About 20% of all strokes are preceded by one or more TIAs; in about two-thirds of cases, the stroke follows within 3 to 4 days. Patients with vascular risk factors are at particular risk of having a stroke after a TIA, with a greater than 20% risk of stroke in the ensuing 7 days. Patients with TIAs, like stroke patients, should undergo a neurologic diagnostic evaluation and targeted prophylactic treatment as soon as possible, preferably on an emergency basis. These are performed according to the same criteria listed earlier for stroke (see sections ▶ 6.5.8 and ▶ 6.5.9).
Practical Tip
Amaurosis fugax is often due to carotid stenosis. Patients with amaurosis fugax should be evaluated immediately with carotid ultrasound, angio-CT, or angio-MRI.
Note
Besides the much more common arterial disorders just discussed, obstruction to venous flow can also cause cerebral ischemia. Venous obstruction is usually due to thrombosis of the large venous channels draining the brain (venous sinus thrombosis) and of the veins that empty into them (cerebral venous thrombosis).
Etiology and frequency Thromboses of the cerebral veins and venous sinuses are somewhat more common in young women than in men; they account for at most 1% of all cerebral ischemic events.
Localization The superior sagittal sinus is most commonly affected, and the other sinuses and the cortical veins are less commonly affected.
Etiology These thromboses are usually bland, that is, no specific etiology can be identified. They can arise in the postpartum period. A minority of cases are due to infection, either systemic or in the immediate vicinity of the sinus (e.g., chronic otitis); other causes include hypercoagulability states and systemic diseases (e.g., Behçet disease).
Pathogenesis Damming of blood behind a venous obstruction leads to a secondary reduction of arterial inflow and thus to hypoperfusion and infarction. Smaller or larger diapedetic hemorrhages (diapedesis = migration of blood cells through endothelial gaps in the vascular wall because of built-up pressure behind an obstruction) can also occur in the infarcted area (hemorrhagic infarction).
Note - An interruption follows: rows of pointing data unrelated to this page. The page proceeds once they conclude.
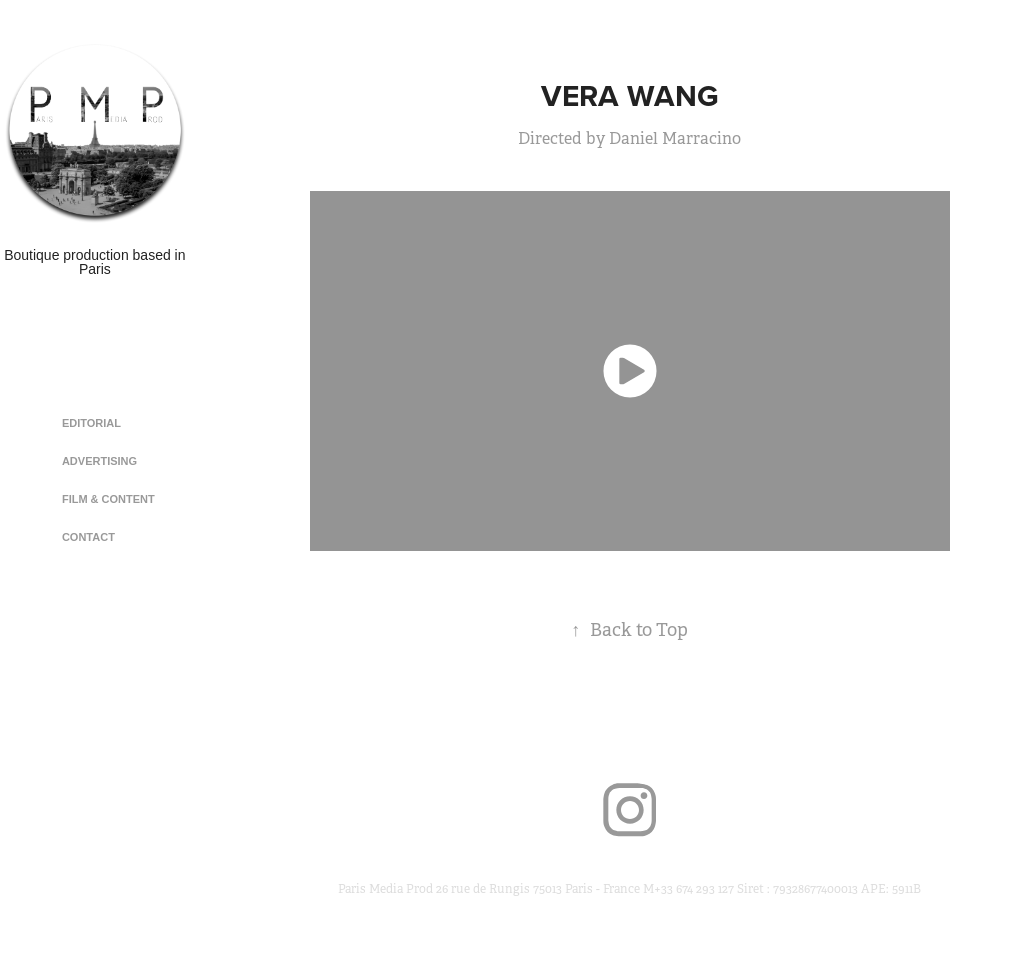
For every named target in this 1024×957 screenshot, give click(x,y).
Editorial (91, 423)
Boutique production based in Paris (96, 262)
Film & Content (108, 499)
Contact (88, 537)
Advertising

Clinical features The common signs and symptoms are headache, focal or generalized epileptic seizures, papilledema, and sensory and motor deficits, depending on the site of the thrombosis.
Diagnostic evaluation Imaging studies reveal unilateral or bilateral hemorrhagic infarction; the thrombosis itself can usually be seen by MRI, or by contrast-enhanced CT. In rare cases, thrombosis is revealed only by angiography ( ▶ Fig. 6.33). The diagnostic method of choice is MRI.
Fig. 6.33 Thrombosis of the superior sagittal sinus (* = thrombus). (a) Sagittal T2-weighted image. (b) The contrast-enhanced sagittal T1-weighted image shows the intraluminal thrombus, as does the axial image (c).
Treatment Anticoagulation (heparin followed by oral anticoagulation), usually for a few months.